5. GEMM (3 wrappers + 1 class)

Symbol	Under the hood	Use when
`GemmRunner` (class)	cuBLASLt handle + workspace + heuristic cache	You want a persistent handle with heuristic autotune
`gmm_fp16`	cuBLAS HGEMM	Small / non-FP8 matmuls (noise/state projection etc.)
`fp8_gemm_descale_fp16` / `_bf16out` / `_f32out`	cuBLASLt FP8 GEMM with per-tensor `alpha` descale	Main workhorse for all FP8 projections

Add-on NVFP4 / block-scaled GEMM lives in the separate flash_rt_fp4.so module (SM120 only).

6. Attention (10 entries, fvk + fa2 combined)

Thor / decomposed path (`flash_rt_kernels`)

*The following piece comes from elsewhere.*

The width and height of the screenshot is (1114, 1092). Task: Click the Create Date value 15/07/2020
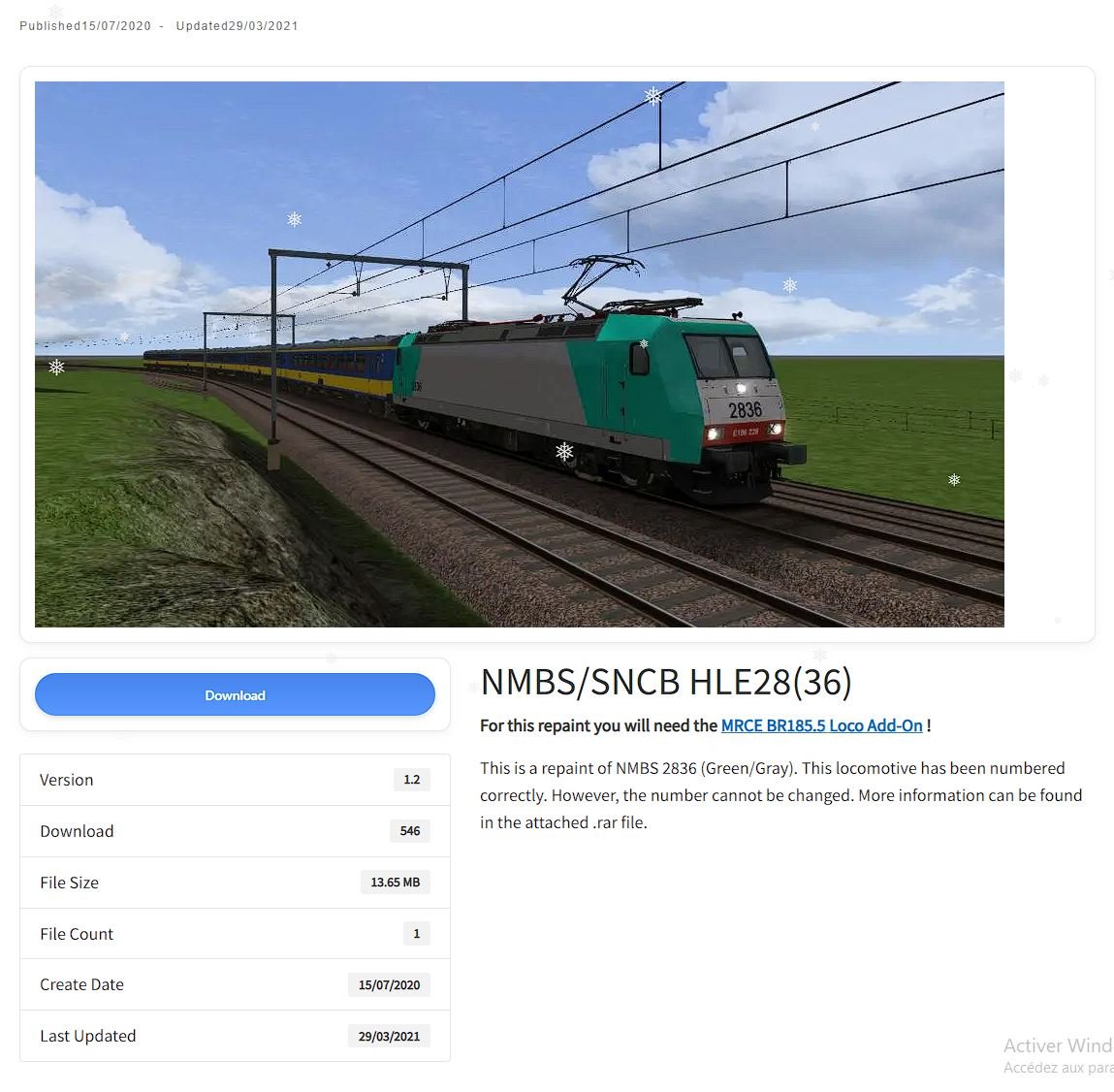(x=389, y=984)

Kernel	Shape it serves	Notes
`attention_qkv_fp16`	GQA 8Q/1KV, HD=256	Paligemma encoder/decoder on Thor
`attention_qkv_fp16_padded`	Same, S_kv rounded	For odd-sequence prompts
`attention_qkv_fp16_state_masked`	Pi0 decoder row-0 sees only `[:state_nk]`	Single-call state-masked cross-attn
`attention_mha_fp16`	MHA (H_q == H_kv), arbitrary HD	Used by DiT per-head, or SigLIP loop-per-view
`fmha_strided_full`	FA-style strided QKV buffer	SigLIP on Thor
`fmha_forward` / `fmha_strided_forward`	Low-level loaders
`load_fmha_library` / `_strided_library`	Dynamic .so load for Thor's FMHA lib
`softmax_fp16`	Standalone softmax	Useful as a building block

RTX / Flash-Attention 2 path (`flash_rt_fa2`)

Kernel	Notes
`fa2.fwd_fp16`	FA2 forward, fp16, GQA + cross-attn + splitkv
`fa2.fwd_bf16`	FA2 forward, bf16, same feature set

The RTX backend (RtxFlashAttnBackend) auto-dispatches between fa2.fwd_fp16 and fa2.fwd_bf16 based on buffer dtype. The Thor backend (ThorFlashAttnBackend) uses the decomposed path above.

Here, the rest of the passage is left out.